> _PROBLEM DESCRIPTION_: Lines before the one containing "The width and height of the screenshot is (1568, 733)." are to be skipped; reproduce that line and the rest of the records below exactly.

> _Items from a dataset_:
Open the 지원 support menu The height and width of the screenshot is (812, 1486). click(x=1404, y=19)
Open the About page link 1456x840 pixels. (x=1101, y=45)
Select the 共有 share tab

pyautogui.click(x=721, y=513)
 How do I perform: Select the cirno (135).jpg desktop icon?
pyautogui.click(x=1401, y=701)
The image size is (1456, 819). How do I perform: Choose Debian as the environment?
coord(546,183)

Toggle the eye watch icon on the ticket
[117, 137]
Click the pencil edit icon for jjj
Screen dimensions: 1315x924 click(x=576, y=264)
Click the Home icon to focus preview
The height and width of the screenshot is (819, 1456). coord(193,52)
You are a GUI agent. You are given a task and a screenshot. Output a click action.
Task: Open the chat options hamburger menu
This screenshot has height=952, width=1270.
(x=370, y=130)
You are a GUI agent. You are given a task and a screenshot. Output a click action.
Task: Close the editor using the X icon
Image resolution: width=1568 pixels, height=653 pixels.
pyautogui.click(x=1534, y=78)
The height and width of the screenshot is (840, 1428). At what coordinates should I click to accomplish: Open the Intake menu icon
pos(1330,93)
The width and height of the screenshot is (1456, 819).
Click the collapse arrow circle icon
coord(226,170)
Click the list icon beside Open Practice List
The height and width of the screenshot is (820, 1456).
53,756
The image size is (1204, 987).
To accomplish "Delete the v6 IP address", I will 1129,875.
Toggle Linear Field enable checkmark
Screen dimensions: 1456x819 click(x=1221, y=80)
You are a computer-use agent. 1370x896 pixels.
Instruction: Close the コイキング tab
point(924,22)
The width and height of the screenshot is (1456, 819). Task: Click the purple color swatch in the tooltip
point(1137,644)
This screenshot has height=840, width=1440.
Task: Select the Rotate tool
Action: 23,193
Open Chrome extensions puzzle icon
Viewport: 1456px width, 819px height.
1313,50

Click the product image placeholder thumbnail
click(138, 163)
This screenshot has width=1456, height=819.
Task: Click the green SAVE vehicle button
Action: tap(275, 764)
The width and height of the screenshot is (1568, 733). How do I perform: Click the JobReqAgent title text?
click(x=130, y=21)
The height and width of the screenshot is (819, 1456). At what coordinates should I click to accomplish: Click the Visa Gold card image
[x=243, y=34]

> _SOLUTION FOR THIS TASK_:
The width and height of the screenshot is (1568, 733). How do I perform: Click the JobReqAgent title text?
click(x=130, y=21)
The height and width of the screenshot is (819, 1456). At what coordinates should I click to accomplish: Click the Visa Gold card image
[x=243, y=34]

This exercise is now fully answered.